IdentiTi ALIF Standalone Interbody System

K-Number: K203742 · 2021-04-09

ApplicantAlphatec Spine, Inc.
Decision Date2021-04-09
Product CodeOVD
Advisory CommitteeOR
DecisionSubstantially Equivalent

Device Summary

IdentiTi ALIF Standalone Interbody System is a medical device manufactured by Alphatec Spine, Inc.. It received FDA 510(k) clearance on 2021-04-09 under approval number K203742. The device is classified under product code OVD. It was reviewed by the OR advisory panel. FDA Decision: Substantially Equivalent.

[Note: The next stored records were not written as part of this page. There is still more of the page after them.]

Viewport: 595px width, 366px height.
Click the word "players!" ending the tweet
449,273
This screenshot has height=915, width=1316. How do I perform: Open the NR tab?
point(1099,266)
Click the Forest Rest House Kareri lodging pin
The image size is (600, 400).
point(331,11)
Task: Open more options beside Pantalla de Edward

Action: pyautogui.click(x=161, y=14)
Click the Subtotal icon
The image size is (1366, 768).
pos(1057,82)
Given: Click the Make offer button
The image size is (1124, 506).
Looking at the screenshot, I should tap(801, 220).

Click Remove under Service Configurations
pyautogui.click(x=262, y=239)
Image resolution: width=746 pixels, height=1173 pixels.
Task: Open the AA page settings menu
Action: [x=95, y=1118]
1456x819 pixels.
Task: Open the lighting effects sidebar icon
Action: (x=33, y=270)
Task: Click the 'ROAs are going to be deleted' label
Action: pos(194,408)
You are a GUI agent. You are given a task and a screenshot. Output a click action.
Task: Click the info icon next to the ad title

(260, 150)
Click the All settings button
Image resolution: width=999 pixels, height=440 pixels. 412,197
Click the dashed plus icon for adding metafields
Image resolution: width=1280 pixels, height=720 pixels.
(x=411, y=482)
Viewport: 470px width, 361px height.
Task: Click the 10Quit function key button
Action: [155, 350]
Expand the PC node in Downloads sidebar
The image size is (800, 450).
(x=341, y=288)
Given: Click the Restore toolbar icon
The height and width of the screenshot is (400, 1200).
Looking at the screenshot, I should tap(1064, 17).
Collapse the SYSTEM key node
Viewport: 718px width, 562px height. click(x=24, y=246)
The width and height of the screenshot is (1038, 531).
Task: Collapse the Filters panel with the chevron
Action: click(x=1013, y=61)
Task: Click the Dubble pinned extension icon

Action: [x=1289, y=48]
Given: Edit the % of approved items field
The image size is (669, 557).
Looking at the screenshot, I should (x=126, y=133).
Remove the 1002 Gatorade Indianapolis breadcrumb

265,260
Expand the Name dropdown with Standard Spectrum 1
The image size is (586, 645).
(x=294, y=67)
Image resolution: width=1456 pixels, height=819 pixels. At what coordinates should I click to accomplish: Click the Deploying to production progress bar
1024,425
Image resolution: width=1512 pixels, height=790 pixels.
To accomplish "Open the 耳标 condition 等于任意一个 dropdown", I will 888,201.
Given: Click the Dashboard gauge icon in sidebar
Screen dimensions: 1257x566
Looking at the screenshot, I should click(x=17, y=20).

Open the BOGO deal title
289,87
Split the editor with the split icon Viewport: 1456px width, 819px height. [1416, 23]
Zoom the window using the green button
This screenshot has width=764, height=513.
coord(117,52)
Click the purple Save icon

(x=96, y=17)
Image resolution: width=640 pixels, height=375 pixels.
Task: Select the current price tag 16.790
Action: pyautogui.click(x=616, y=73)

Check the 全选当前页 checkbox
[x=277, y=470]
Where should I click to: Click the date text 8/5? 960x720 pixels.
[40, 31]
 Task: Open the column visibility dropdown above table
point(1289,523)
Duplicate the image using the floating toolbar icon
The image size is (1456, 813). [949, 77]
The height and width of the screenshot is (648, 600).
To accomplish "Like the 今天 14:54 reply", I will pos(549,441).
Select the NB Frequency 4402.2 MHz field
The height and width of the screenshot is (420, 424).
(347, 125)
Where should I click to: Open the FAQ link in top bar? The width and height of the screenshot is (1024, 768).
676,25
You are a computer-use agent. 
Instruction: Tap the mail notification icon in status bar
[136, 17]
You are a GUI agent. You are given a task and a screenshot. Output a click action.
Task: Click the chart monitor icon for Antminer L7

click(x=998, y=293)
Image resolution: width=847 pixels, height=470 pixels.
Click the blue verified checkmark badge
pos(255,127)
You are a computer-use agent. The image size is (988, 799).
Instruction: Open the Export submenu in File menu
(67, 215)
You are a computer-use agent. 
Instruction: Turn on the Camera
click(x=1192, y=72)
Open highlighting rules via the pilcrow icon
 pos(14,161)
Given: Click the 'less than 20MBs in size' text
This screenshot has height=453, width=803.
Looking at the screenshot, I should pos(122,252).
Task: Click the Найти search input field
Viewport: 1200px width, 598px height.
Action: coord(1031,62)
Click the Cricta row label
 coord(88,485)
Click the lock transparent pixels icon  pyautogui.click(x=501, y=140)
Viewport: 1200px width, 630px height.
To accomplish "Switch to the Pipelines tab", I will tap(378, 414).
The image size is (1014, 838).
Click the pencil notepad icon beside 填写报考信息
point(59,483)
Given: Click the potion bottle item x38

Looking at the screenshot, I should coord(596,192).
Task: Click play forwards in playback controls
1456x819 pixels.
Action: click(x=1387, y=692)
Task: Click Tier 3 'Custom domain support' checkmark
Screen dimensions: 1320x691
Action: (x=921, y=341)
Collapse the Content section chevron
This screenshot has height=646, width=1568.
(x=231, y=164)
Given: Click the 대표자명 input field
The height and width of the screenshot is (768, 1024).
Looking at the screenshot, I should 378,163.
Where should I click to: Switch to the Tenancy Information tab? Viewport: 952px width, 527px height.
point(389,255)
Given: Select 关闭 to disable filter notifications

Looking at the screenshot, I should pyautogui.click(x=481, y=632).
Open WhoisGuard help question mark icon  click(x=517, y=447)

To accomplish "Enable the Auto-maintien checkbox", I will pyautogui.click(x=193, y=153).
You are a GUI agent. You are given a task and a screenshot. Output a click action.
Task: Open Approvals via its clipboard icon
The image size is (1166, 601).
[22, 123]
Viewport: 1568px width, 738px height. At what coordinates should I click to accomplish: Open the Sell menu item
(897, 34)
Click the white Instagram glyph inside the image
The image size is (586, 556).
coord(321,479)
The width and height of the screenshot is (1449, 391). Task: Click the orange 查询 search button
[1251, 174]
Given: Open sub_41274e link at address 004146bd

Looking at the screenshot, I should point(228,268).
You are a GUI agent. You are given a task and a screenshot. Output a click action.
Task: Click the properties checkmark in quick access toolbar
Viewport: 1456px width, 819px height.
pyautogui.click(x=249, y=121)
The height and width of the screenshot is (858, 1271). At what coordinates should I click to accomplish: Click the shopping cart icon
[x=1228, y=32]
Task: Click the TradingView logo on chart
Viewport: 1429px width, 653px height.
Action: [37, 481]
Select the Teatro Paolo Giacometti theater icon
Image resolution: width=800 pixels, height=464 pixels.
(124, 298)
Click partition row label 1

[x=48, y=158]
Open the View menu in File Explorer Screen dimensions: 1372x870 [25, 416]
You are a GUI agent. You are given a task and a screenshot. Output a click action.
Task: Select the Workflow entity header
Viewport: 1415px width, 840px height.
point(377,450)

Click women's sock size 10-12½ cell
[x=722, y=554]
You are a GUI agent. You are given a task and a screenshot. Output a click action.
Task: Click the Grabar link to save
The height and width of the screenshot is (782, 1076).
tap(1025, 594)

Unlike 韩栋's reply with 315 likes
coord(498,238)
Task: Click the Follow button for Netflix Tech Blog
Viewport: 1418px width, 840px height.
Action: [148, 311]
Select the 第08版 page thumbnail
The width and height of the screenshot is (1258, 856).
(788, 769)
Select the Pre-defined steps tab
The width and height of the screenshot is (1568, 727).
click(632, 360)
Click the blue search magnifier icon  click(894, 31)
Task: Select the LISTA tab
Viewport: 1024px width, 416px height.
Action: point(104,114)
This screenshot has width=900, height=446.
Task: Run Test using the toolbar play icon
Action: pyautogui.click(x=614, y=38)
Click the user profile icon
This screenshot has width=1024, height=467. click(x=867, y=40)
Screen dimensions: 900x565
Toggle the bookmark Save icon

Frequently Asked Questions

What is the IdentiTi ALIF Standalone Interbody System?

IdentiTi ALIF Standalone Interbody System is a medical device that received FDA 510(k) clearance on 2021-04-09. It is manufactured by Alphatec Spine, Inc.. The 510(k) number is K203742.

When was IdentiTi ALIF Standalone Interbody System approved by the FDA?

IdentiTi ALIF Standalone Interbody System received FDA 510(k) clearance on 2021-04-09, under approval number K203742.

What company makes IdentiTi ALIF Standalone Interbody System?

IdentiTi ALIF Standalone Interbody System is manufactured by Alphatec Spine, Inc..

What is the FDA product code for IdentiTi ALIF Standalone Interbody System?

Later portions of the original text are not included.